Figure 1. Block diagram of Renesas’ SoC. (Source: Renesas)
The first part has a chiplet architecture that the company says preserves functional isolation while multiple applications share common compute and memory resources. Renesas combines a standard UCIe die‑to‑die interconnect with a RegionID scheme that tags memory and bus transactions by domain. Hardware in the fabric and memory management units interpret those tags and block unauthorized cross‑domain accesses, which supports Freedom from Interference and ASIL D requirements in a multi‑die environment. This approach, as Renesas claims, lets designers scale AI accelerators or domain-specific logic through chiplets, without relaxing safety guarantees for brake control, steering, or other critical functions.
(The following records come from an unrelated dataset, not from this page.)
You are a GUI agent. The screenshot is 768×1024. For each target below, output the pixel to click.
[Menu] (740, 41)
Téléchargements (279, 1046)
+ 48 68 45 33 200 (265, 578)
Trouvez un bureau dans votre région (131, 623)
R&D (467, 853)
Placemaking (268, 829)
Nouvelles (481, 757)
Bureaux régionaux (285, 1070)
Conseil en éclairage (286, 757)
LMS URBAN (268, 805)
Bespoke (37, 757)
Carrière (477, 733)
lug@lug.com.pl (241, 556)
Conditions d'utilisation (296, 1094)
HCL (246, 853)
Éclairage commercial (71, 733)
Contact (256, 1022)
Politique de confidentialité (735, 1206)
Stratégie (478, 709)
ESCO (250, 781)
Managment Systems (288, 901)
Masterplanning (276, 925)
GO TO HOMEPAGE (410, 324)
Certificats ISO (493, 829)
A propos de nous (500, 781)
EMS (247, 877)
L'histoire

The second part focuses on AI processing and clock distribution at the 3 nm node. Neural processing units occupy a large fraction of die area and operate at high frequencies, which introduces clock latency and skew between shared sources and distributed logic. Renesas restructures the clock system into a hierarchy of mini clock pulse generators placed near sub‑modules, shortening the path length and tightening timing margins. Test circuits share the same hierarchy, so user clocks and test clocks traverse a unified path during diagnosis and production screening. This arrangement maintains deterministic timing for AI workloads, supports structural test coverage, and preserves automotive-grade reliability expectations on a large multi-domain device.
The third part implements power control and monitoring over more than 90 power domains. Domains can operate over milliwatt to multi‑watt ranges, allowing the SoC to disable inactive blocks or scale performance with workload demand. Power switches in each domain divide into ring and row elements: Ring switches manage inrush current when a domain starts, and row switches equalize impedance across the logic area to limit IR drop. Measurements indicate a reduction in voltage drop relative to earlier layouts, which supports stable operation at advanced geometries. Additional circuitry, including dual-core lockstep with independent power controllers and digital voltage monitors resistant to temperature drift, detects faults in both logic and power delivery paths.
Renesas integrates these three technologies into the R-Car X5H SoC, produced on a 3 nm automotive process and positioned as the compute core for multi-domain ECUs. The device combines application processors, real-time cores, GPUs, AI accelerators, and chiplet expansion interfaces on one platform. Vehicle manufacturers can map automated driving algorithms, digital cockpit graphics, and secure gateway functions onto isolated domains while reusing a consistent hardware and software stack. The architecture supports current driver-assistance functions and leaves capacity for later software features, aligning with the broader shift toward centralized compute in automotive electrical and electronic design.
What do we think?
Taken together, these trends point to a clear direction for automotive compute. As vehicles become software-defined, their SoCs must deliver the performance to host many concurrent applications, the scalability of chiplet-based designs, and adherence to strict functional safety targets. Growing multi-domain central processors also strain traditional approaches to quality and power, since higher performance directly drives up complexity and energy use. In response, Renesas has introduced new SoC technologies that explicitly address these demands in performance, safety, scalability, and efficiency.